Consigne 1 => Réécrivez sous forme de liste le paragraphe de la critique du Requiem d’Arnold Rosner qui commence par « Grâce à la petite mais audacieuse maison d’édition », en gardant ses faits essentiels.
Consigne 2 => Poursuivez la critique du Requiem d’Arnold Rosner à partir de sa dernière phrase.

━━━ Texte du document ━━━

L’extraordinaire Requiem d’Arnold Rosner

par

Arnold Rosner (1945-2013) : Requiem, Op. 59.  Kelley Hollis (soprano), Fergal Mostyn-Williams (contre-ténor), Thomas Elwin (ténor), Gareth Brynmor (baryton), Crouch End Festival Chorus, London Philharmonic Orchestra,  direction : Nick Palmer. 2020-69’22-Texte de présentation en anglais-Toccata Classics- TOCC 0545

Grâce à la petite mais audacieuse maison d’édition Toccata Classics, il nous est donné de découvrir une oeuvre majeure -et jamais exécutée avant cette parution- d’un compositeur aussi inconnu qu'extraordinairement talentueux. Le malheur d’Arnold Rosner aura été d’abord son caractère très difficile et le refus obstiné de ce solitaire de tenter de mieux faire connaître sa musique (il ne participa qu’à un seul concours de composition -où il remporta la somme princière de 50 dollars- et se contenta d’un poste d’enseignement au modeste Kingsborough Community College à Brooklyn), mais plus encore la malchance d’avoir été absolument rétif aux tendances dominantes de la composition durant ses années de formation. Sur le site www.arnoldrosnermusic.com, le musicologue américain Walter Simmons (qui signe par ailleurs l’excellente notice qui accompagne cet enregistrement) explique avec beaucoup de justesse que pour définir la musique d’Arnold Rosner, il vaut mieux commencer par dire ce qu’elle n’est pas. Il y a d’abord le rejet du sérialisme dominant à l’époque qu’il estimait stérile (ce qui lui fut fatal sur le plan de la reconnaissance académique), mais aussi du minimalisme qu’il trouvait écervelé, tout comme de la sentimentalité néo-romantique et du formalisme néo-classique. En revanche, Rosner était fasciné par  la musique d’avant 1700, en particulier la musique du Moyen Âge et de la Renaissance, ainsi que par la polyphonie modale et la liberté harmonique de compositeurs du premier Baroque tels que Monteverdi ou Gesualdo. En revanche, il ne goûtait guère la musique du Classicisme viennois, dont la stricte opposition majeur/mineur lui paraissait fade et inintéressante.

━━━ Données fournies ━━━

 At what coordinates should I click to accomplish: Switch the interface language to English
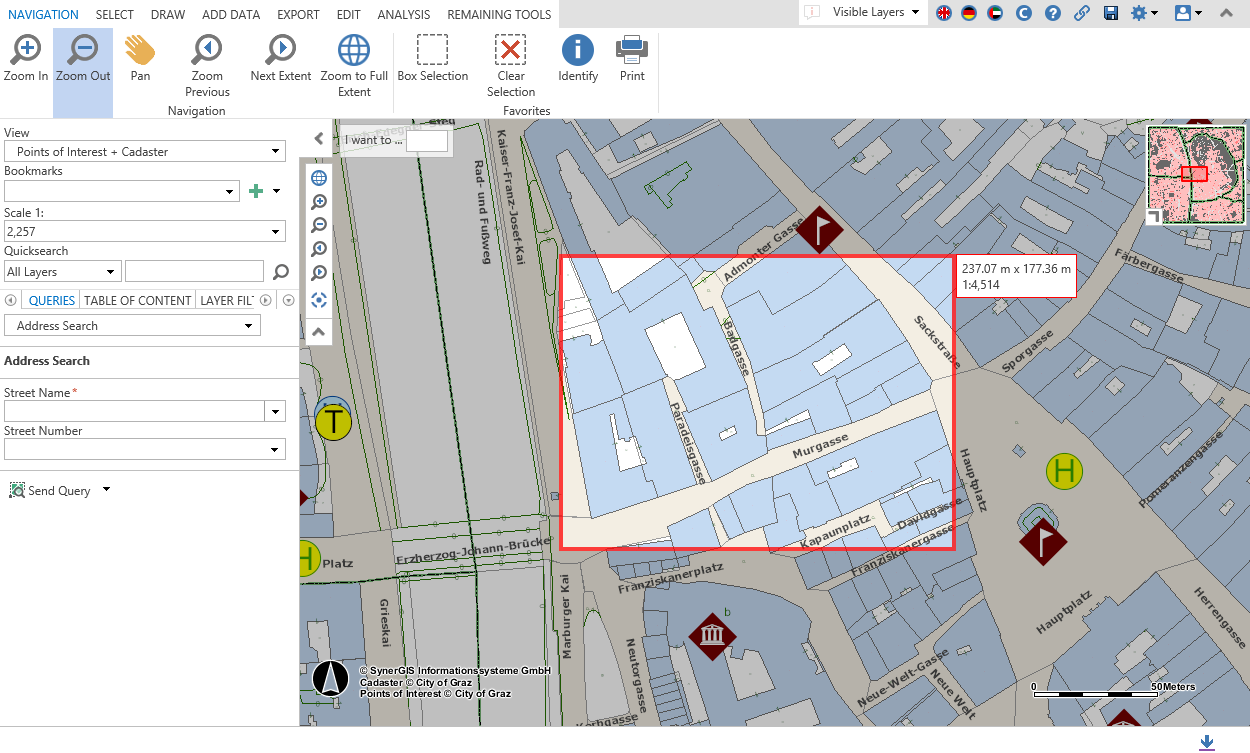click(943, 14)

━━━

Réponse 1 =>
- Toccata Classics permet de découvrir une œuvre majeure d’Arnold Rosner, jamais exécutée avant cette parution, par un compositeur inconnu mais très talentueux.
- Rosner a d’abord souffert de son caractère très difficile et de son refus de faire connaître sa musique. Il n’a participé qu’à un seul concours de composition, qui lui a rapporté 50 dollars. Il s’est contenté d’un poste d’enseignant au Kingsborough Community College, à Brooklyn.
- Il a surtout souffert de son opposition aux tendances dominantes de la composition pendant ses années de formation.
- Selon le musicologue Walter Simmons, auteur de la notice de l’enregistrement, on définit mieux sa musique par ce qu’elle n’est pas.
- Rosner rejetait le sérialisme, qu’il jugeait stérile, ce qui lui a coûté la reconnaissance académique. Il rejetait aussi le minimalisme, qu’il trouvait écervelé, ainsi que la sentimentalité néo-romantique et le formalisme néo-classique.
- Il était fasciné par la musique d’avant 1700, surtout celle du Moyen Âge et de la Renaissance. La polyphonie modale et la liberté harmonique du premier Baroque, chez Monteverdi ou Gesualdo, l’attiraient aussi.
- Il appréciait peu le Classicisme viennois, dont l’opposition stricte entre majeur et mineur lui semblait fade.

Réponse 2 =>
Cette position d’outsider lui causa énormément de tort, et -en dépit d’une oeuvre abondante dans tous les genres (dont trois opéras, huit symphonies et six quatuors à cordes)- il ne parvint jamais à se faire éditer et put juste compter sur des exécutions sporadiques de ses oeuvres de musique de chambre.

Le Requiem de Rosner est une oeuvre hors du commun pour plus d’une raison. Tout d’abord, à part la brève citation du Dies irae, Dies illa (juste ces quatre mots) dans l’Ouverture et la mise en musique du Libera me dans le neuvième de ses dix mouvements, il ne suit aucunement la Messe des morts latine, préférant au contraire faire preuve d’un oecuménisme aussi évident dans le choix des textes (tirés de l’Apocalypse, de la poésie de Villon, Whitman et Gottfried Benn, d’une soutra du bouddhisme zen, de Dante, auquel il ajoute le Kaddish) que dans l’approche stylistique extraordinairement variée de la musique. Cette tentative de création d’une oeuvre-monde rappelle fortement l’ambition avérée d’un Olivier Greif (comme dans le fascinant quintette A Tale of the World), compositeur tout aussi atypique que Rosner et en qui ce dernier aurait pu trouver une âme soeur.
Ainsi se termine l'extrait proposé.